[Records from a data source]
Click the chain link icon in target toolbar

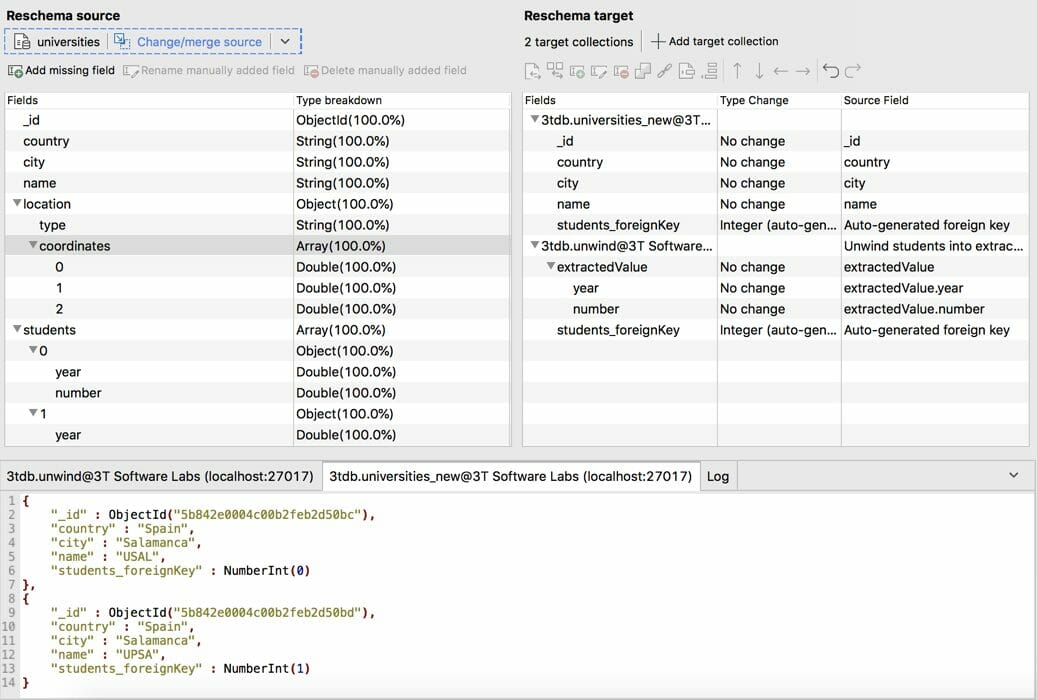pos(664,71)
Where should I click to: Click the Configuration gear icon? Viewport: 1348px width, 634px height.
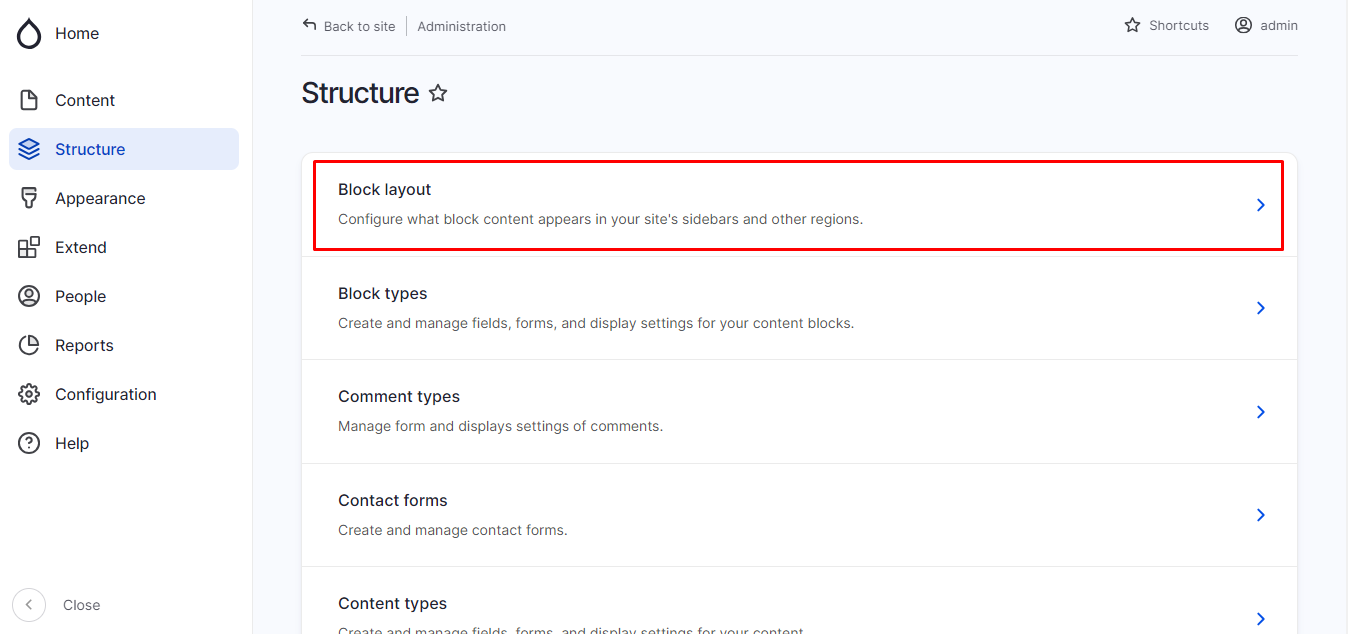(29, 393)
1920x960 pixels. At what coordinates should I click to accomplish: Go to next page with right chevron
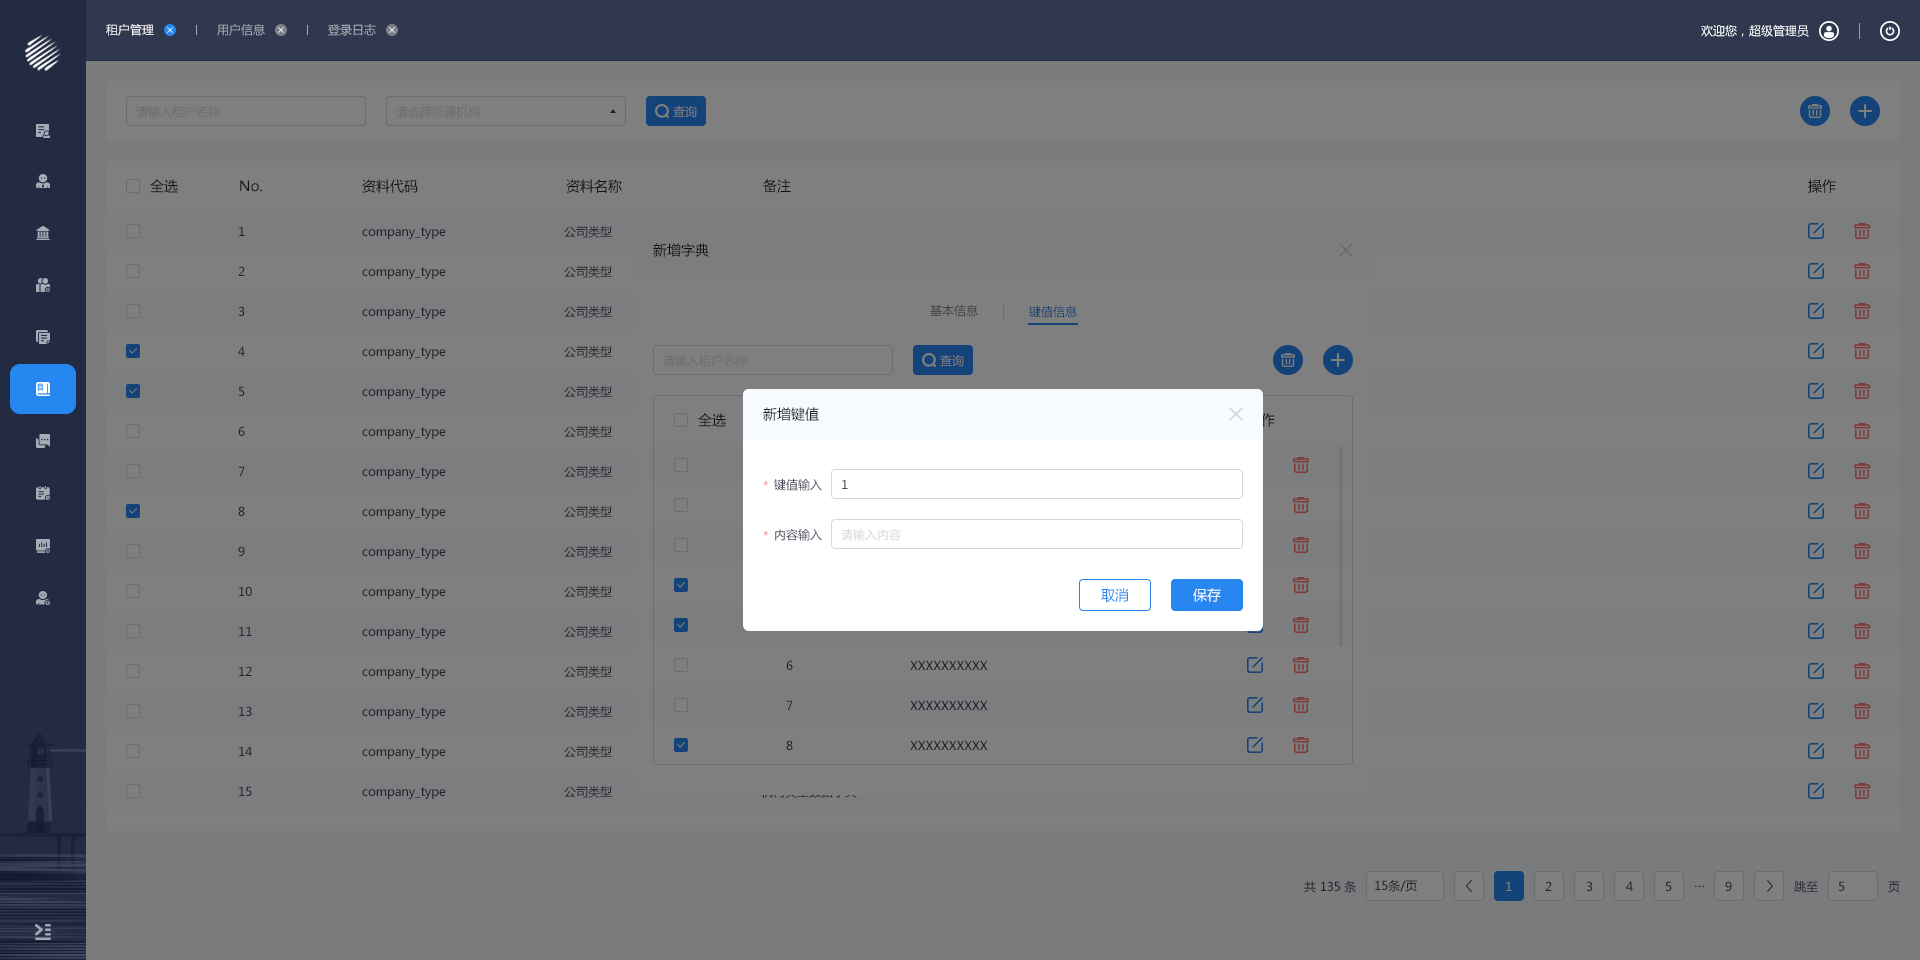1768,886
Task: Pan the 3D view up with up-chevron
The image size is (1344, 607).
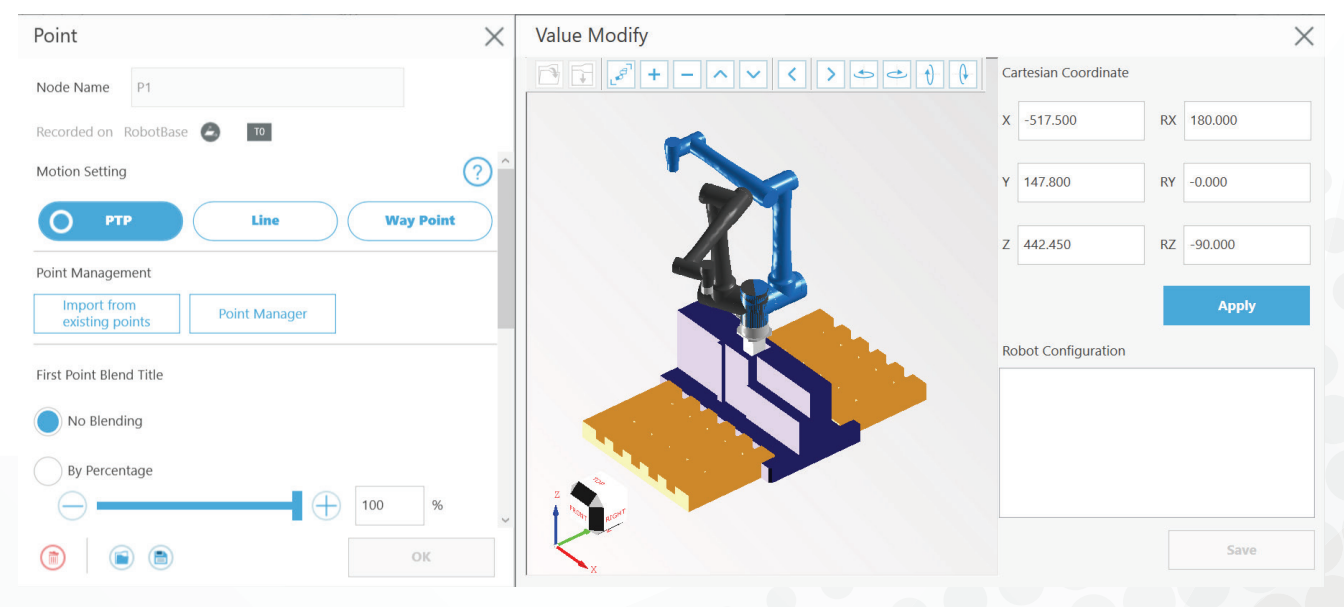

> _Exercise objective_: The answer must be an exact copy of every record above, minus the pictures.

> _Task solution_:
Click the chain link icon in target toolbar

pos(664,71)
Where should I click to: Click the Configuration gear icon? Viewport: 1348px width, 634px height.
(29, 393)
1920x960 pixels. At what coordinates should I click to accomplish: Go to next page with right chevron
1768,886
Task: Pan the 3D view up with up-chevron
The image size is (1344, 607).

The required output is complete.